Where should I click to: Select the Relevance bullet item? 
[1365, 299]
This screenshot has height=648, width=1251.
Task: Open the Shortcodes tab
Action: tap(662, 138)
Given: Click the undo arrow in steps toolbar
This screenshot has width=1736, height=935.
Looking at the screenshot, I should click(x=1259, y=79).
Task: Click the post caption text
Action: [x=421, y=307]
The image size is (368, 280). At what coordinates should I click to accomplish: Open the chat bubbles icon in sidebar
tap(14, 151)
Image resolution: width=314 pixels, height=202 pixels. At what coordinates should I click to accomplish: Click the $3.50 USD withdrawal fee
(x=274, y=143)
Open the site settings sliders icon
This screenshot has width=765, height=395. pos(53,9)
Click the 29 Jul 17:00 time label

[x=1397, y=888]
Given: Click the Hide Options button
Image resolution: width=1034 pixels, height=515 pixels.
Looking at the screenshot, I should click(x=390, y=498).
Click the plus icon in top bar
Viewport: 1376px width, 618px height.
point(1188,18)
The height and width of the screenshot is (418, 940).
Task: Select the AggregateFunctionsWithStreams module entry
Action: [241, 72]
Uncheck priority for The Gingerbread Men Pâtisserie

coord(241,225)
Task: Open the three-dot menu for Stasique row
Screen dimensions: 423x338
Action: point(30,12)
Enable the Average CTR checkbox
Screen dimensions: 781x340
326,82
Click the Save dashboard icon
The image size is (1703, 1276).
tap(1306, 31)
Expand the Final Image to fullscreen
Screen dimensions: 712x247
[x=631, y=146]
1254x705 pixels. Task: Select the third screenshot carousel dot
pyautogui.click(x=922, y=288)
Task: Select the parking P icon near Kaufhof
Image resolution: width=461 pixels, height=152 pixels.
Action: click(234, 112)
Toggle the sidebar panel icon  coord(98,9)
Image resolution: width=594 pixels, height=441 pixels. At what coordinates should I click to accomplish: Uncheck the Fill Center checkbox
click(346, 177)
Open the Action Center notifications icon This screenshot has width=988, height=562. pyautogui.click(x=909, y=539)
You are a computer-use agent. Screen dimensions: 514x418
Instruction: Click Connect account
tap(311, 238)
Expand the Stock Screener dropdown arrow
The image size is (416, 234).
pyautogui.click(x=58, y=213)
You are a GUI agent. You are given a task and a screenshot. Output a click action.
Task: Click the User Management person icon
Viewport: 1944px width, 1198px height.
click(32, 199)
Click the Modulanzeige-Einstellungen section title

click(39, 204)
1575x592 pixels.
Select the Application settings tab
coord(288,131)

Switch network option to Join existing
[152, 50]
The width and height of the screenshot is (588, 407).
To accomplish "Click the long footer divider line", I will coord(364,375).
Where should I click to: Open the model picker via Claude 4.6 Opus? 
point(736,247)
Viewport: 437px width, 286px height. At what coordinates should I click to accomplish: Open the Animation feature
|---|
> _Consigne_
Modifie les entrées ci-dessus, de la ligne contenant « Task: Select the parking P icon near Kaufhof » jusqu'à celle contenant « tap(311, 238) » incluses, en remplaçant « Kaufhof » par « Karstadt », sans rien changer d'autre.

> _Réponse rédigée_
Task: Select the parking P icon near Karstadt
Image resolution: width=461 pixels, height=152 pixels.
Action: click(234, 112)
Toggle the sidebar panel icon  coord(98,9)
Image resolution: width=594 pixels, height=441 pixels. At what coordinates should I click to accomplish: Uncheck the Fill Center checkbox
click(346, 177)
Open the Action Center notifications icon This screenshot has width=988, height=562. pyautogui.click(x=909, y=539)
You are a computer-use agent. Screen dimensions: 514x418
Instruction: Click Connect account
tap(311, 238)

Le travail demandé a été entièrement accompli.